Damn, there go my aspirations of being a well published scientist. According to a story in the NY Times today anyway.
Of course, that’s assuming that I had earned any credentials as a scientist, and that I had any aspirations to publish whatever scientific work I was doing at the time. Since I am (at best) a layman who is familiar with mainstream scientific thought (and the scientific process) I don’t think this applies to me.
According to the study, published in February in Oikos, a highly respected scientific journal, the more beer a scientist drinks, the less likely the scientist is to publish a paper or to have a paper cited by another researcher, a measure of a paper’s quality and importance.
It’s important to note that the study doesn’t blame beer drinking for not being published in scientific journals. In fact it says:
More important, as Dr. Grim pointed out, the study documents a correlation between beer drinking and scientific performance without explaining why they are correlated. That leaves open the possibility that it is not beer drinking that causes poor scientific performance, but just the opposite.
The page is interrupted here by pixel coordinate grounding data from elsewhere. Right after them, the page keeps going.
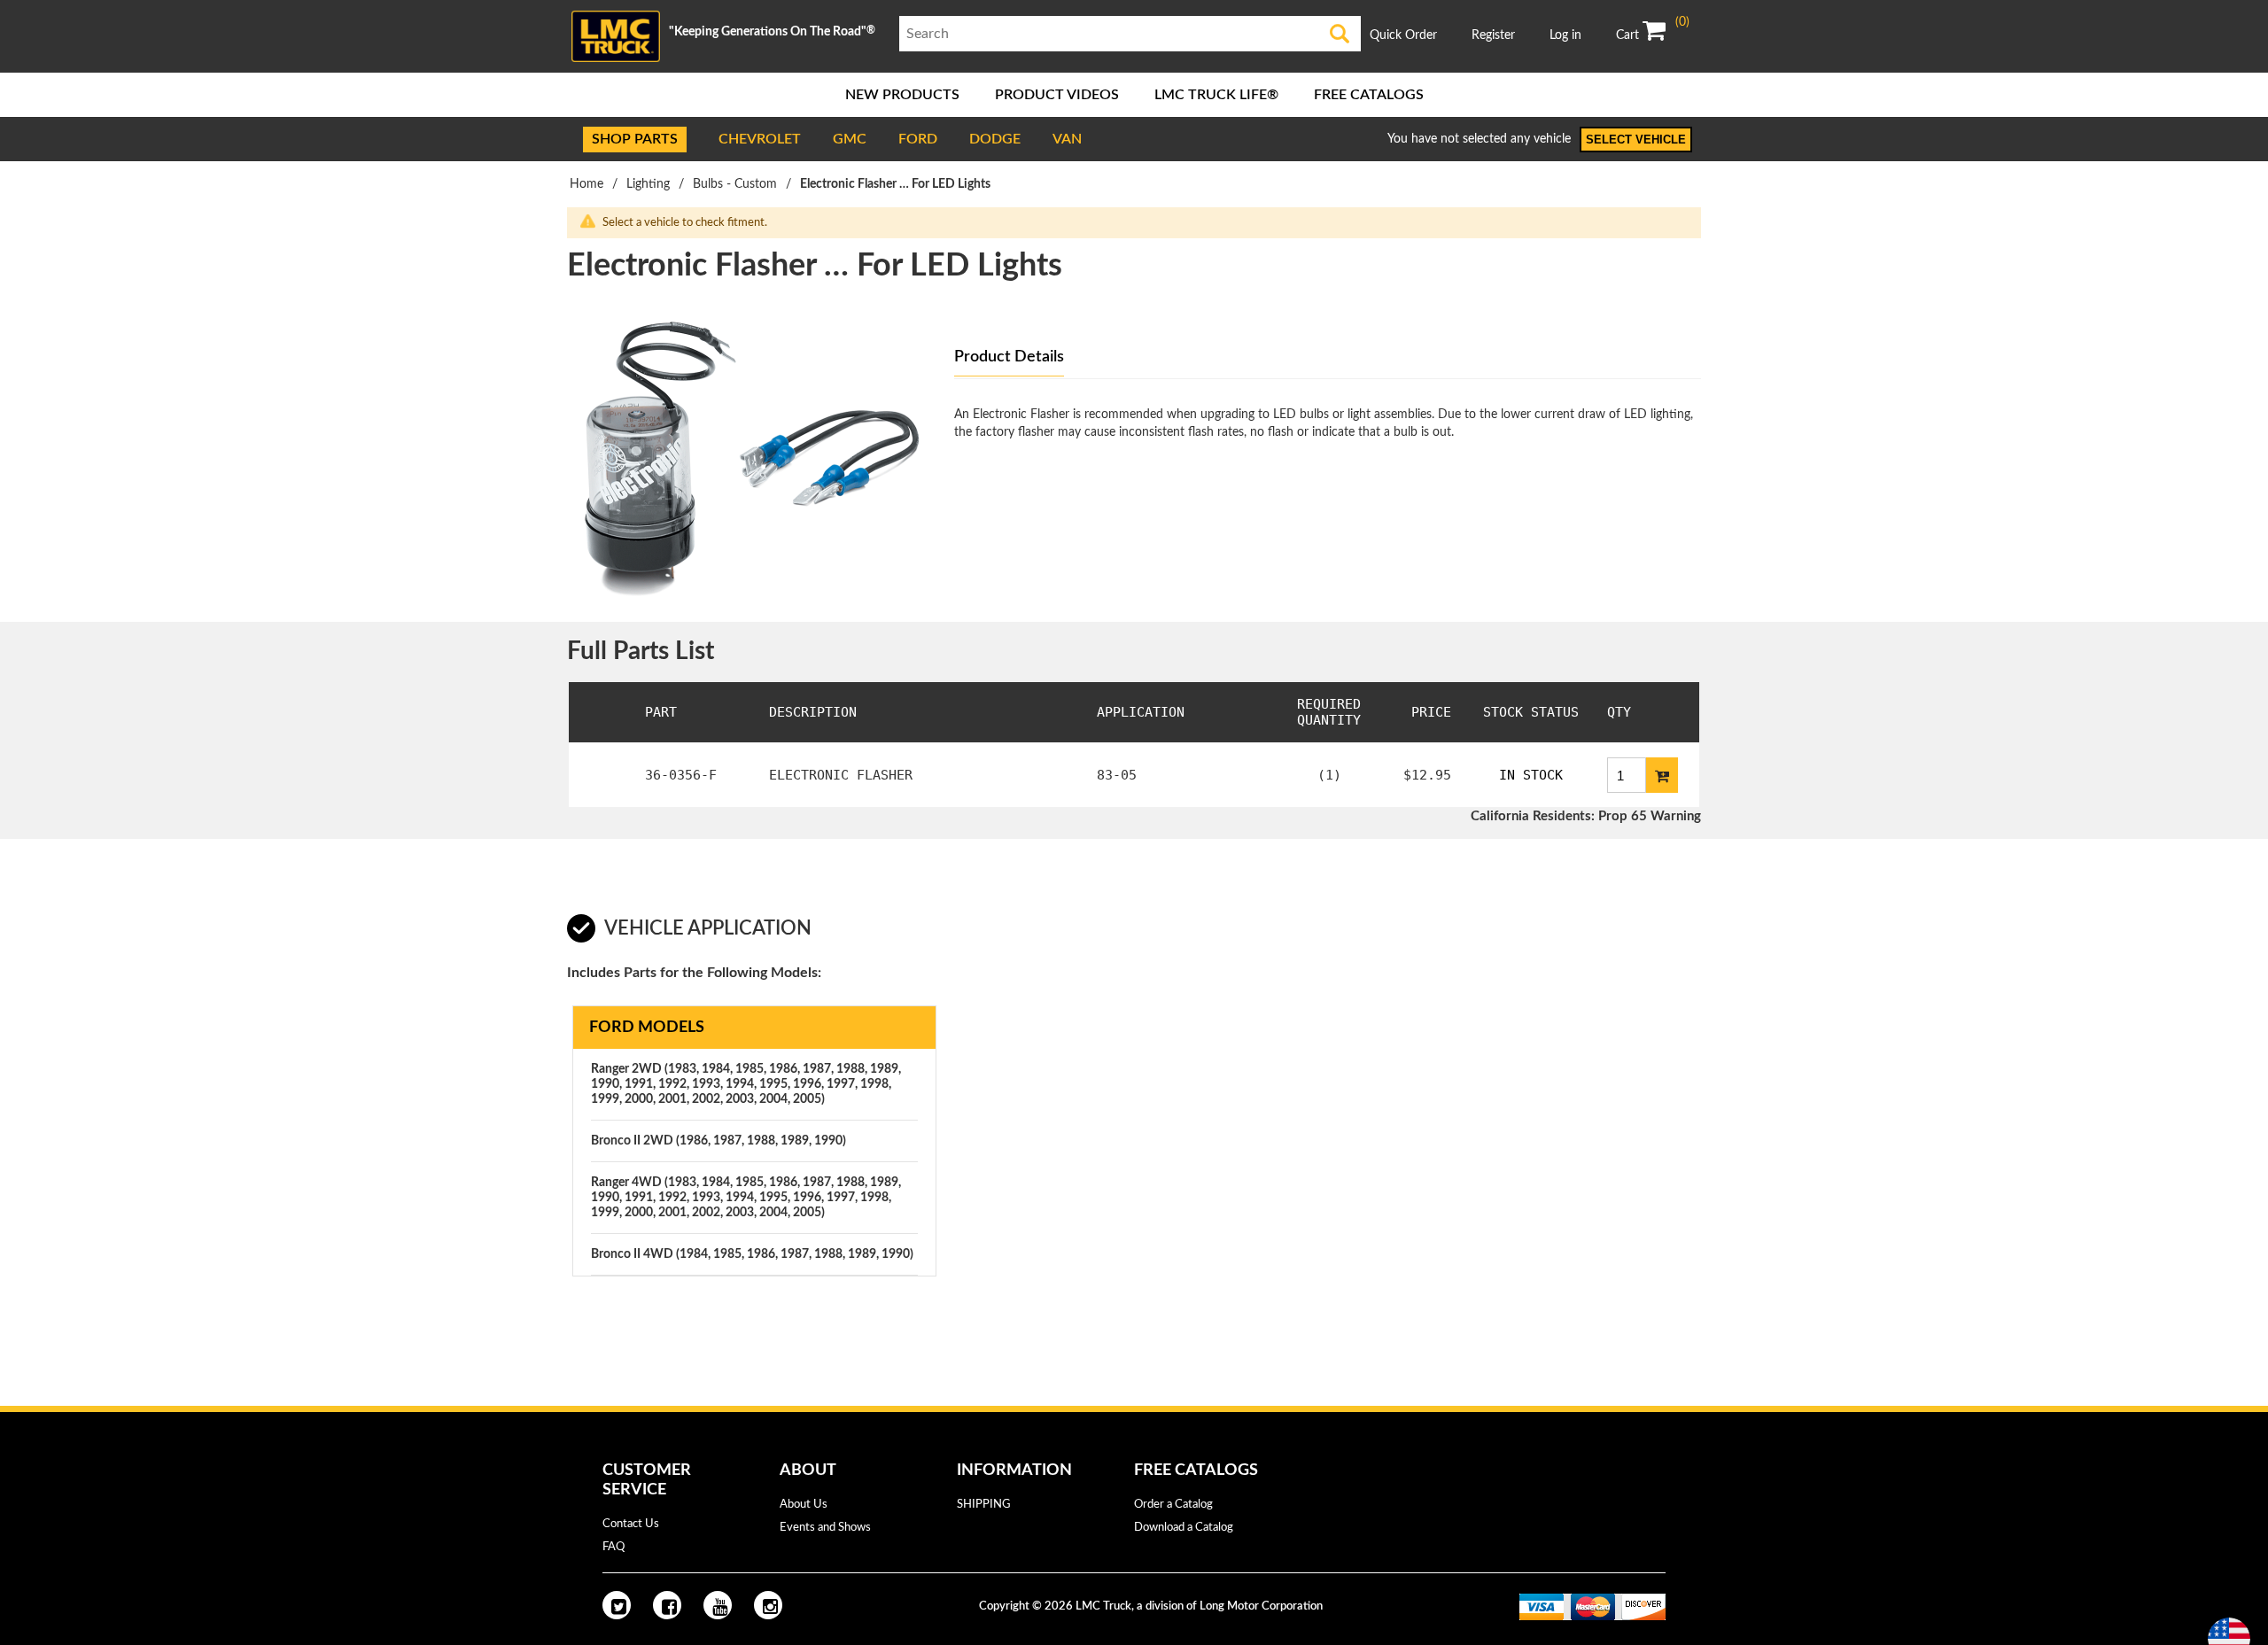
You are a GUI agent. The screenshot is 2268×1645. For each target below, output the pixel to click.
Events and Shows (825, 1527)
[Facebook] (667, 1605)
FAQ (613, 1547)
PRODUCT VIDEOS (1057, 95)
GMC (849, 139)
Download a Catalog (1183, 1527)
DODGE (995, 139)
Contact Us (630, 1524)
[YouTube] (717, 1605)
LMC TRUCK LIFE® (1216, 95)
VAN (1067, 139)
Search (1340, 33)
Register (1493, 35)
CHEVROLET (759, 139)
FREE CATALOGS (1369, 95)
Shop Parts (635, 139)
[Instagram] (768, 1605)
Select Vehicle (1636, 139)
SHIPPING (984, 1504)
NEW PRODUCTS (902, 95)
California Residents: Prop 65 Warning (1586, 816)
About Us (803, 1504)
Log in (1565, 35)
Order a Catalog (1173, 1504)
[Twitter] (616, 1605)
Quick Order (1403, 35)
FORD (917, 139)
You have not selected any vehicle (1479, 139)
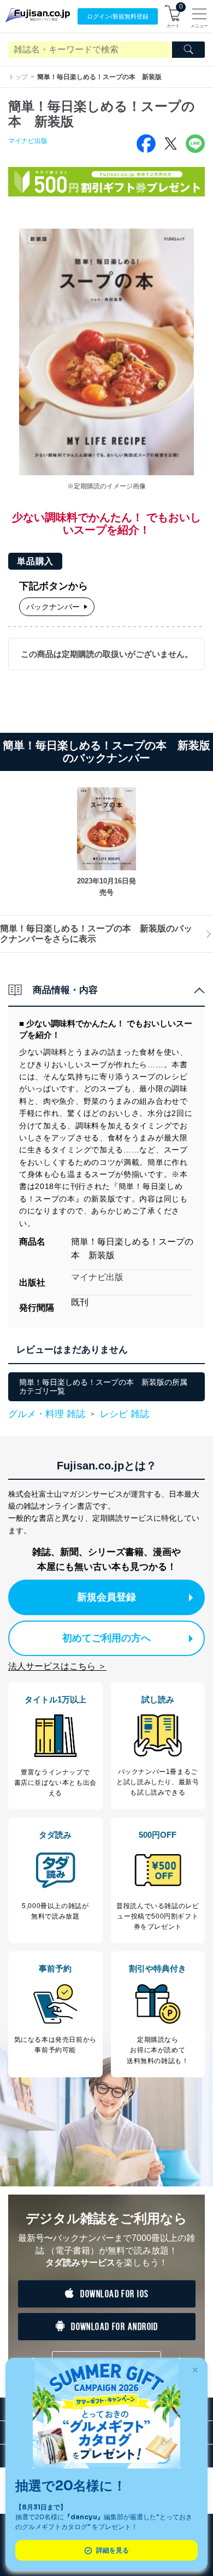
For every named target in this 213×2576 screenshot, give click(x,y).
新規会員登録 (106, 1597)
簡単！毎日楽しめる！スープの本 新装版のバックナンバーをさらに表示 (96, 933)
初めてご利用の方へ (106, 1638)
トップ (18, 77)
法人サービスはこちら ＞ (57, 1666)
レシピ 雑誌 (124, 1414)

Or, as Dr. Mike Webster, an ornithologist and a beer enthusiast at Washington State University in Pullman, said, maybe “those with poor publication records are drowning their sorrows.”
In spite of his study, Dr. Grim, who said he would on occasion enjoy more than 12 beers in a night, is not on a campaign to decrease beer drinking among scientists. Why not? His answer: “I like it.”
I’m with you Dr. Grim, so I think I’ll have another beer and look for another story that irks me tonight. If I don’t write about it, you can blame the beer.